**TASK MATERIAL:**

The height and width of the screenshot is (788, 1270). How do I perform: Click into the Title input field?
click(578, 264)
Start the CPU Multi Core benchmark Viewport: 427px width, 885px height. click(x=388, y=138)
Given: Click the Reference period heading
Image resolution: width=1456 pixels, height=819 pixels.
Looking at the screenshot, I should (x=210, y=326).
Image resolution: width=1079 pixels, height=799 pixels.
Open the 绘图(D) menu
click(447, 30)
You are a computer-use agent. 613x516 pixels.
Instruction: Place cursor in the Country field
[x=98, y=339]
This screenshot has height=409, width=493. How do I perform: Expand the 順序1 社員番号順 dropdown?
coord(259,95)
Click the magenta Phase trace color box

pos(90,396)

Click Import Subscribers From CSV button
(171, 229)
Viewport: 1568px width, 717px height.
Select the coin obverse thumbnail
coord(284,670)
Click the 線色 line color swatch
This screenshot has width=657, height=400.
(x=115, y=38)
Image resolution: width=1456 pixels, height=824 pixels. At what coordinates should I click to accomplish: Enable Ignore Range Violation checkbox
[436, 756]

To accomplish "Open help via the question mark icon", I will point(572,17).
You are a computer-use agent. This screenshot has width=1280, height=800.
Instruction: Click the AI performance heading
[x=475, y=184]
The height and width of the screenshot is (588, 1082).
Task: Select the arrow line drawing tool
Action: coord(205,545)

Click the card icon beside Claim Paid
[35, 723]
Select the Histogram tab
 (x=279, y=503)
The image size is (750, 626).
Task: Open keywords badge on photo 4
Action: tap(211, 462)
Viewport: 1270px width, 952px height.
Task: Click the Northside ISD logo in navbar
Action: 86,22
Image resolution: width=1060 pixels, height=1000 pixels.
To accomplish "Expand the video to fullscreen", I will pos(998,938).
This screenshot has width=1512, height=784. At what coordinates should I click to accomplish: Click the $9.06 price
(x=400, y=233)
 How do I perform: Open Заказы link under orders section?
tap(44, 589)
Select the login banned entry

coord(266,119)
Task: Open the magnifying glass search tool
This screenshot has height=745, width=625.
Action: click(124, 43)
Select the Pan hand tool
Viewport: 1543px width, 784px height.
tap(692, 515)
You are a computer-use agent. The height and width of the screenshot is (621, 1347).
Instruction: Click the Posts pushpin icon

**DESCRIPTION OF THE TASK:** The line containing "Task: Open the magnifying glass search tool" and every line after it, through the last one above, should be written out word for word.

**EXERCISE SOLUTION:**
Task: Open the magnifying glass search tool
This screenshot has height=745, width=625.
Action: click(124, 43)
Select the Pan hand tool
Viewport: 1543px width, 784px height.
tap(692, 515)
You are a computer-use agent. The height and width of the screenshot is (621, 1347).
Instruction: Click the Posts pushpin icon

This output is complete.